If your cottage is on the opposite side of the Ottawa-Gatineau border to you, it might be a while before you can visit! Last weekend, Quebec police stationed at the border blocked 1,700 vehicles from crossing, and Gatineau’s Mayor has no plans to ease-off. For now, cottage visits in Ottawa-Gatineau are a no-go.

This week, Ontario Premier Doug Ford suggested that cottage season could be on the horizon, as there are positive signs in the province that the COVID-19 curve is flattening.

However, things may not be so optimistic over in the Ottawa-Gatineau region, as Gatineau Mayor Maxime Pedneaud-Jobin says he’s not willing to take any chances just so people can visit their cottages.

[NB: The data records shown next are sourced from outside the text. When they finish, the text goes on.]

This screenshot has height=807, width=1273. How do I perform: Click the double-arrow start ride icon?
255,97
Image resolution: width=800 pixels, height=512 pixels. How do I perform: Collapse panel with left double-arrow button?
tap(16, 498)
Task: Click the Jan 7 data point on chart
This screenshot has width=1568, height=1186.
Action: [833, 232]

In an interview this week, he explained that he wants to keep the border closed to all non-essential travel until it’s “not necessary anymore,” regardless of how that impacts cottage season.

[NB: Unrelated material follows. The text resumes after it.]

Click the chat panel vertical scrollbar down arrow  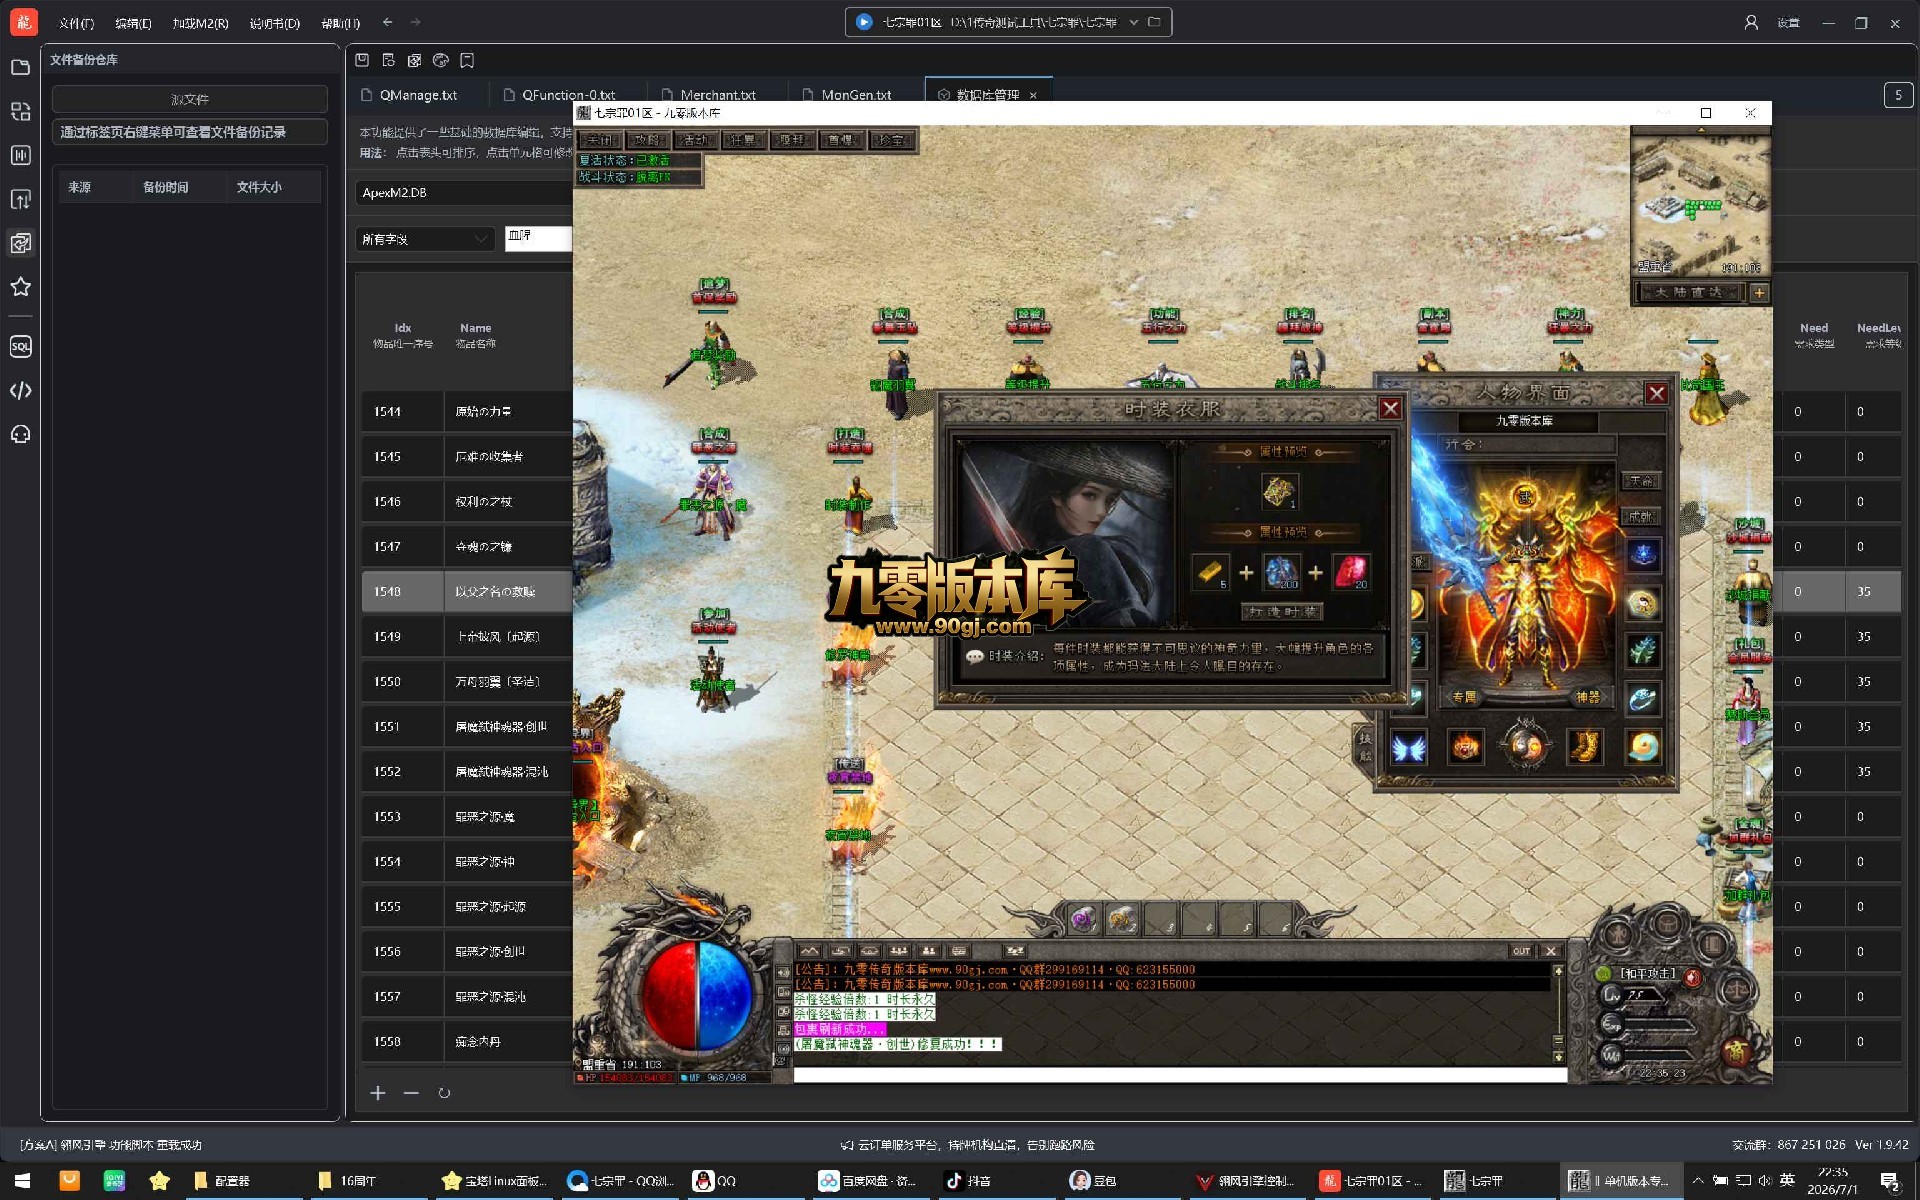tap(1557, 1056)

“Ottawa is a hot zone, we’re a cold zone and we have to protect ourselves,” Pedneaud-Jobin told CTV News.

“So as long as it’s needed, I’m going to defend that decision by the Quebec Government,” he added.

The restrictions in place are being taken pretty seriously on the Gatineau side of the border, as the mayor confirmed that 20,000 vehicles had been stopped last weekend. 

Of these, 1,700 were turned away and weren't allowed to cross as planned.

The Ottawa-Gatineau border has been closed to non-essential travel for a number of weeks in an attempt to prevent the spread of COVID-19 between the two provinces.

Since the beginning of April, the Sûreté du Québec and Gatineau police have been stationed at the border, and roadblocks have been set up on all five Ottawa-Gatineau bridges.

On the Ottawa side, things are a little more relaxed.

Previously, Mayor Jim Watson described the border situation as having "gone too far," and recently confirmed that local police wouldn't be blocking the border if Quebec reopens before Ontario.

While Pedneaud-Jobin admitted that everybody would like to see the border restrictions lifted, he says it can’t be a political decision.

“It has to be based on health principles, and it’s clear that the situation is very different on both sides of the river,” the mayor explained.

“I understand that many people, for example, would like to go to their cottage, but between the grandmother that’s life is threatened and someone who wants to go to the cottage, I’ll always choose the grandmother,” he concluded.

While the goal is not to punish people for non-essential travel, Pedneaud-Jobin previously admitted that fines are possible.

"If their reason [to cross the border] is not valid, they could be sent home, but if they don’t cooperate they could face a fine from $1,000 to $6,000,” the mayor told CTV News last month.

"We've seen a lot of people going to their cottages, not to stay there, but they go for the weekend ... Those kinds of trips are not necessary. They should stay home. Go to the cottage after this crisis."